#### Work instructions:
Copy the lines below, substituting "desktop assistant" for every occurrence of "GUI agent" and leaving everything else unchanged.

#### Record extracts:
[Start]

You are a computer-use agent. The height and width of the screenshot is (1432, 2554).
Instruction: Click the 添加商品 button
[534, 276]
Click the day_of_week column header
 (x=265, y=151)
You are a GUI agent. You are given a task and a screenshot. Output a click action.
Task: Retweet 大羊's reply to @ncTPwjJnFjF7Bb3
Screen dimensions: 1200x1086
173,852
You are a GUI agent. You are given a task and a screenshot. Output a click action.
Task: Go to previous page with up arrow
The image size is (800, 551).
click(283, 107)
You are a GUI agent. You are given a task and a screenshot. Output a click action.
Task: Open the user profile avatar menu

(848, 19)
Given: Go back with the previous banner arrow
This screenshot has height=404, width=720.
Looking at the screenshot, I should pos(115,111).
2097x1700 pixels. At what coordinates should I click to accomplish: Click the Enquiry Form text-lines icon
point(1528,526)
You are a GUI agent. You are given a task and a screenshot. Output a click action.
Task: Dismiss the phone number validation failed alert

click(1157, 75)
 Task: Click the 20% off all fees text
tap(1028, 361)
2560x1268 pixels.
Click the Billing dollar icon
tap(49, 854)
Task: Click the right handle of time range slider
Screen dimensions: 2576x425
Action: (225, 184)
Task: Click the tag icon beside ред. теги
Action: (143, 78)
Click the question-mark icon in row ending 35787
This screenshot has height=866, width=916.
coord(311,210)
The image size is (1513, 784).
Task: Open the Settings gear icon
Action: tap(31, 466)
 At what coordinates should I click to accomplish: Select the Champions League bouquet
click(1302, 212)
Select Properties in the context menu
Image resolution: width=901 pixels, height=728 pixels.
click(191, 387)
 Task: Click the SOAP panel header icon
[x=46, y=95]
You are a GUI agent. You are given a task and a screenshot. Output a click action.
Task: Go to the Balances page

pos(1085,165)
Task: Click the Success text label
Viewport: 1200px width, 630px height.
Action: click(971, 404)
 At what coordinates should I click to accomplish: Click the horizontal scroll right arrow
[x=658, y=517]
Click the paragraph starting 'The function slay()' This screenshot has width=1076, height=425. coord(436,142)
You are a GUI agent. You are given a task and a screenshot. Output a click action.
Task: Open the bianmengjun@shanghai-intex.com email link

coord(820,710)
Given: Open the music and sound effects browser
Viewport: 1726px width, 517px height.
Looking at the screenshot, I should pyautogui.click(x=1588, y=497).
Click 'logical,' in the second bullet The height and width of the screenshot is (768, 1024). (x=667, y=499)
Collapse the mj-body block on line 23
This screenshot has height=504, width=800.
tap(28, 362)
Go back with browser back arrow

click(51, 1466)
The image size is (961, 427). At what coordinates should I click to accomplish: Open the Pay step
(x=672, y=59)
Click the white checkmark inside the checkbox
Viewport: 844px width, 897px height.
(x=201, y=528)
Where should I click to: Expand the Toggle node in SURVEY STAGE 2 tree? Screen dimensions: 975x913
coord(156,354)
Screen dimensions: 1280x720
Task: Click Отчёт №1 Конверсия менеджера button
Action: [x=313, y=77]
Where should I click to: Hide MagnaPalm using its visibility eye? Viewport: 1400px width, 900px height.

[End]

#### Task result:
You are a computer-use agent. The height and width of the screenshot is (1432, 2554).
Instruction: Click the 添加商品 button
[534, 276]
Click the day_of_week column header
 (x=265, y=151)
You are a desktop assistant. You are given a task and a screenshot. Output a click action.
Task: Retweet 大羊's reply to @ncTPwjJnFjF7Bb3
Screen dimensions: 1200x1086
173,852
You are a desktop assistant. You are given a task and a screenshot. Output a click action.
Task: Go to previous page with up arrow
The image size is (800, 551).
click(283, 107)
You are a desktop assistant. You are given a task and a screenshot. Output a click action.
Task: Open the user profile avatar menu

(848, 19)
Given: Go back with the previous banner arrow
This screenshot has height=404, width=720.
Looking at the screenshot, I should pos(115,111).
2097x1700 pixels. At what coordinates should I click to accomplish: Click the Enquiry Form text-lines icon
point(1528,526)
You are a desktop assistant. You are given a task and a screenshot. Output a click action.
Task: Dismiss the phone number validation failed alert

click(1157, 75)
 Task: Click the 20% off all fees text
tap(1028, 361)
2560x1268 pixels.
Click the Billing dollar icon
tap(49, 854)
Task: Click the right handle of time range slider
Screen dimensions: 2576x425
Action: (225, 184)
Task: Click the tag icon beside ред. теги
Action: (143, 78)
Click the question-mark icon in row ending 35787
This screenshot has height=866, width=916.
coord(311,210)
The image size is (1513, 784).
Task: Open the Settings gear icon
Action: tap(31, 466)
 At what coordinates should I click to accomplish: Select the Champions League bouquet
click(1302, 212)
Select Properties in the context menu
Image resolution: width=901 pixels, height=728 pixels.
click(191, 387)
 Task: Click the SOAP panel header icon
[x=46, y=95]
You are a desktop assistant. You are given a task and a screenshot. Output a click action.
Task: Go to the Balances page

pos(1085,165)
Task: Click the Success text label
Viewport: 1200px width, 630px height.
Action: click(971, 404)
 At what coordinates should I click to accomplish: Click the horizontal scroll right arrow
[x=658, y=517]
Click the paragraph starting 'The function slay()' This screenshot has width=1076, height=425. coord(436,142)
You are a desktop assistant. You are given a task and a screenshot. Output a click action.
Task: Open the bianmengjun@shanghai-intex.com email link

coord(820,710)
Given: Open the music and sound effects browser
Viewport: 1726px width, 517px height.
Looking at the screenshot, I should pyautogui.click(x=1588, y=497).
Click 'logical,' in the second bullet The height and width of the screenshot is (768, 1024). (x=667, y=499)
Collapse the mj-body block on line 23
This screenshot has height=504, width=800.
tap(28, 362)
Go back with browser back arrow

click(51, 1466)
The image size is (961, 427). At what coordinates should I click to accomplish: Open the Pay step
(x=672, y=59)
Click the white checkmark inside the checkbox
Viewport: 844px width, 897px height.
(x=201, y=528)
Where should I click to: Expand the Toggle node in SURVEY STAGE 2 tree? Screen dimensions: 975x913
coord(156,354)
Screen dimensions: 1280x720
Task: Click Отчёт №1 Конверсия менеджера button
Action: [x=313, y=77]
Where should I click to: Hide MagnaPalm using its visibility eye? Viewport: 1400px width, 900px height.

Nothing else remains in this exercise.